# Install 10.0 on Dell PE R920 with PERC H730P RAID Controller



## dipdill (Aug 19, 2014)

When trying to install FreeBSD 10.0 on a Dell PowerEdge R920 with PERC H730P RAID Controller the installer fails when trying to extract the archives.

I get...

```
mfi0: Failed to get command
mfi0: 2006 (461742794s/0x0020/DEAD) - Fatal firmware error: Line 721 in ../../raid/mficmd.c
mfi0: Adapter RESET condition is detected
mfi0: First stage of FW reset initiated...
mfi0: ADP_RESET_TBOLT: HostDiag=0xa0
mfi0: First stage of reset complete, second stage initiated...
mfi0: Second stage of FW reset initiated...
mfi0: Firmware fault
mfi0: controller is not in ready state
```

Is this a problem with the RAID controller driver or the RAID card?
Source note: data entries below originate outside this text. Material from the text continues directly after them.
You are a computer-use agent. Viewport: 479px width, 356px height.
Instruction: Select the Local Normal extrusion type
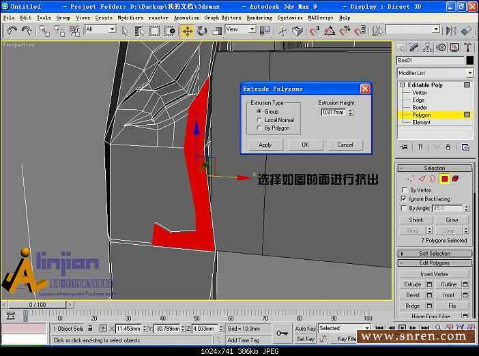(x=259, y=119)
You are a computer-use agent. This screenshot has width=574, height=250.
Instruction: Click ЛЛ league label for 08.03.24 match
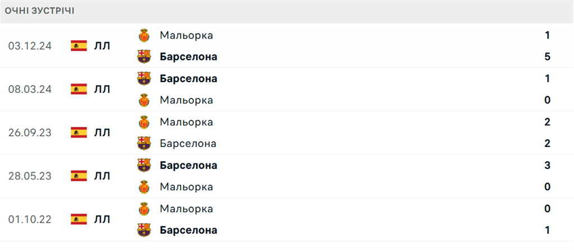coord(102,89)
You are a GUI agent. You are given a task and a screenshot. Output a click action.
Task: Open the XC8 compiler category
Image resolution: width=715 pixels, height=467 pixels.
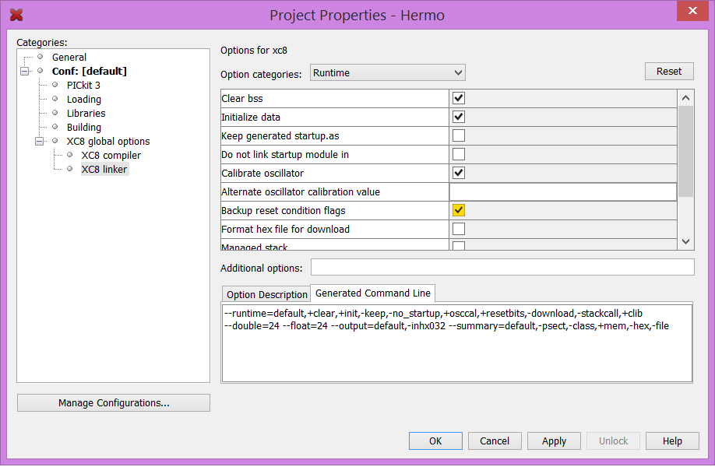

I have two of these systems and cannot get FreeBSD to install on either.

Thanks for the help.


----------



## dipdill (Aug 19, 2014)

*Re: Install 10.0 on Dell PE R920 with PERC H730P RAID Contro*

Follow Up...

I just installed Ubuntu 14.04 LTS and it is working just fine on the system.  So I think this is a RAID controller firmware issue.


----------